Abstract 6036: Antigen-presenting cancer-associated fibroblasts in murine pancreatic tumors differentially control regulatory T cell phenotype and function via CCL22

Abstract Pancreatic ductal adenocarcinoma (PDAC) is characterized by an immunosuppressive tumor microenvironment (TME), where cancer-associated fibroblasts (CAFs) play pivotal roles in shaping therapeutic responses. Among these, MHC-II-expressing antigen-presenting CAFs (apCAFs) modulate CD4 T cell activity, yet their contribution to the antitumor immune response remains unclear. Using tumor clones of the KPC murine PDAC model differing in sensitivity to immune checkpoint blockade (ICB), we show that immunosensitive (sKPC) tumors exhibit greater apCAF infiltration than resistant (rKPC) tumors. Depletion of apCAFs in sKPC tumors impaired responsiveness to ICB, highlighting their role in mediating effective antitumor immunity. Ex vivo assays revealed that apCAFs from both models activate CD4 T cells and induce regulatory T cell (Treg) differentiation. However, single-cell transcriptomics revealed that rKPC apCAFs promote Tregs with heightened immunosuppressive signatures, driven by distinct chemokine signaling. Notably, we identified elevated CCL22 expression and signaling in rKPC-derived apCAFs as a contributor to enhanced Treg-mediated suppression.
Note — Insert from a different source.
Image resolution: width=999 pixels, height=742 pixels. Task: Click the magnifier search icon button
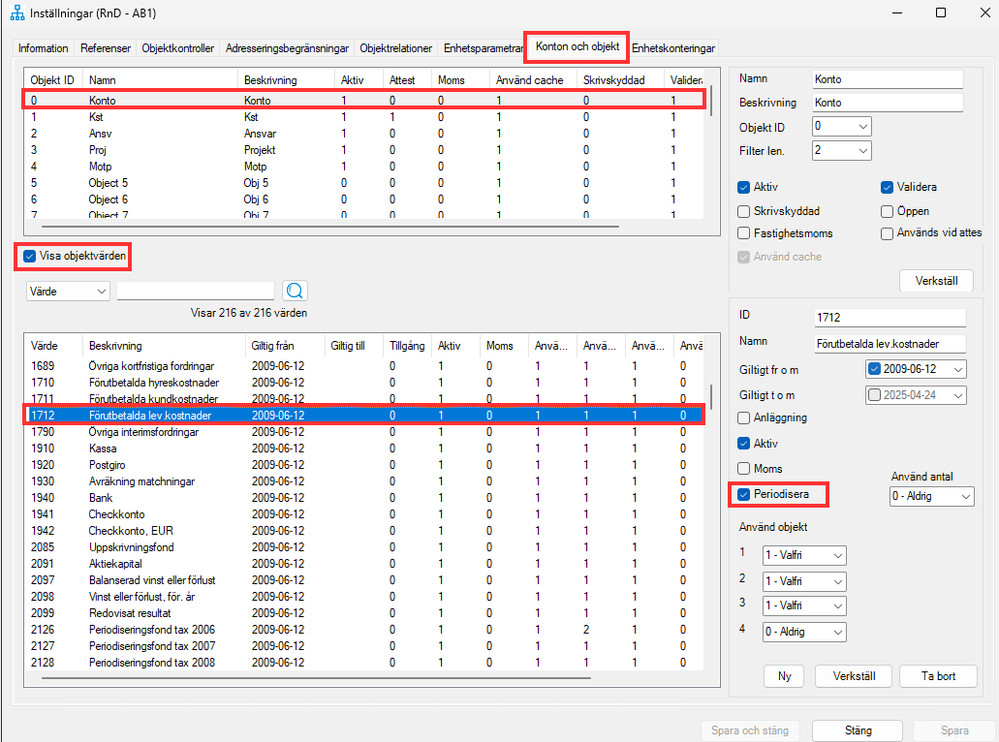[x=294, y=291]
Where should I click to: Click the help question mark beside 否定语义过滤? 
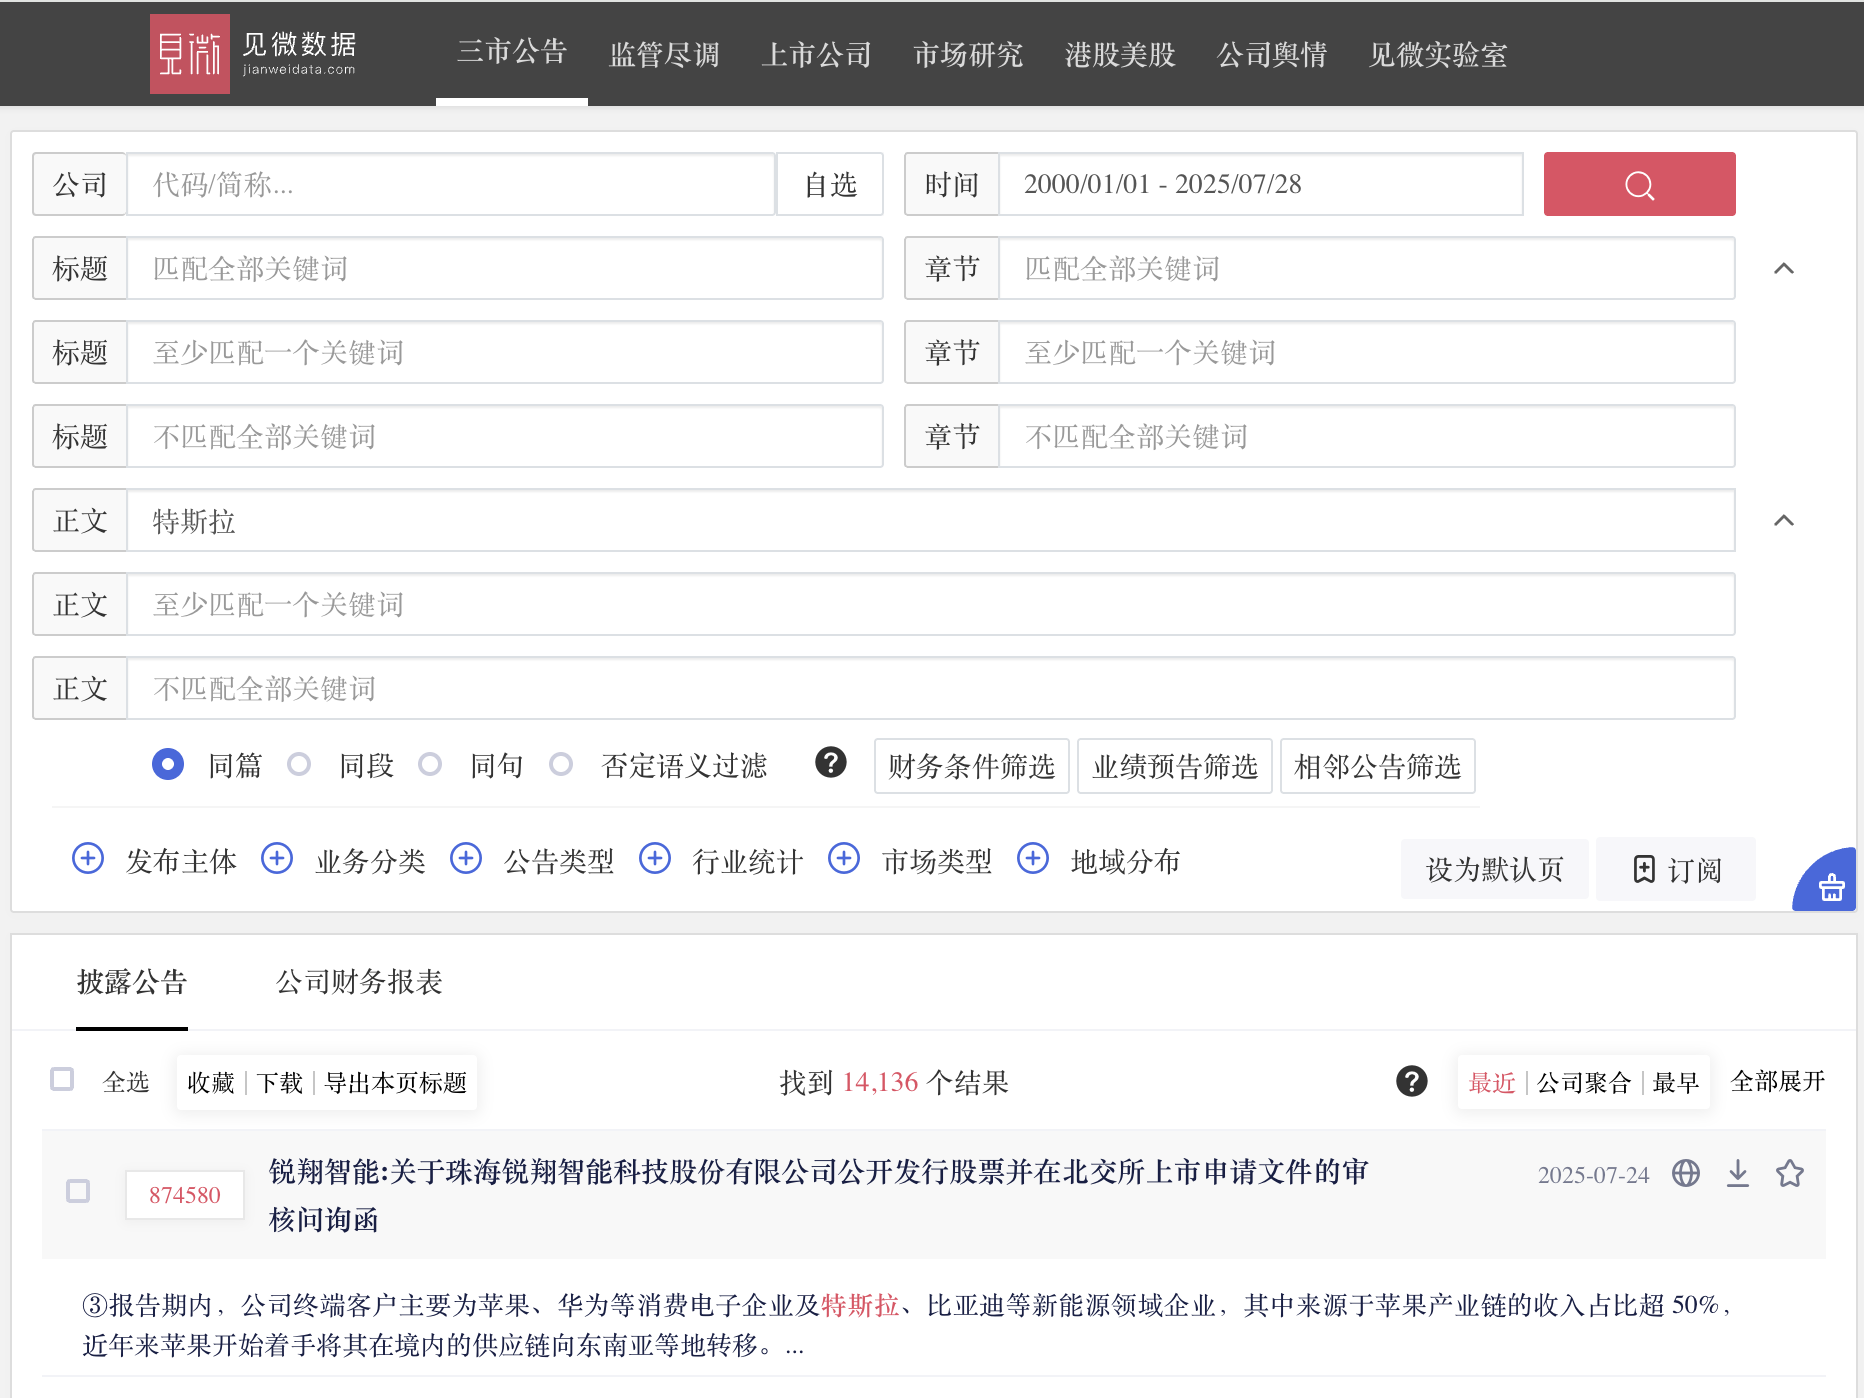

Functional blockade of CCL22 reduced TGFβ secretion by rKPC apCAF-induced Tregs, supporting a mechanistic role for this pathway in fostering an immunosuppressive TME. These findings position apCAFs as regulators of CD4 T cell antitumor immunity in PDAC, and suggest that modulating apCAF-T cell interactions could offer strategies to enhance immunotherapy efficacy. Citation Format: Saumya Maru, Meredith Wetzel, Jacob Mitchell, Nicole Gross, Lalitya Andaloori, Kathryn Howe, Emma Kartalia, Guanglan Mo, James Leatherman, Won Jin Ho, Elana Judith Fertig, Luciane Tsukamoto Kagohara, Edward J. Pearce, Elizabeth M. Jaffee. Antigen-presenting cancer-associated fibroblasts in murine pancreatic tumors differentially control regulatory T cell phenotype and function via CCL22 abstract. In: Proceedings of the American Association for Cancer Research Annual Meeting 2026; Part 1 (Regular Abstracts); 2026 Apr 17-22; San Diego, CA. Philadelphia (PA): AACR; Cancer Res 2026;86(7 Suppl):Abstract nr 6036.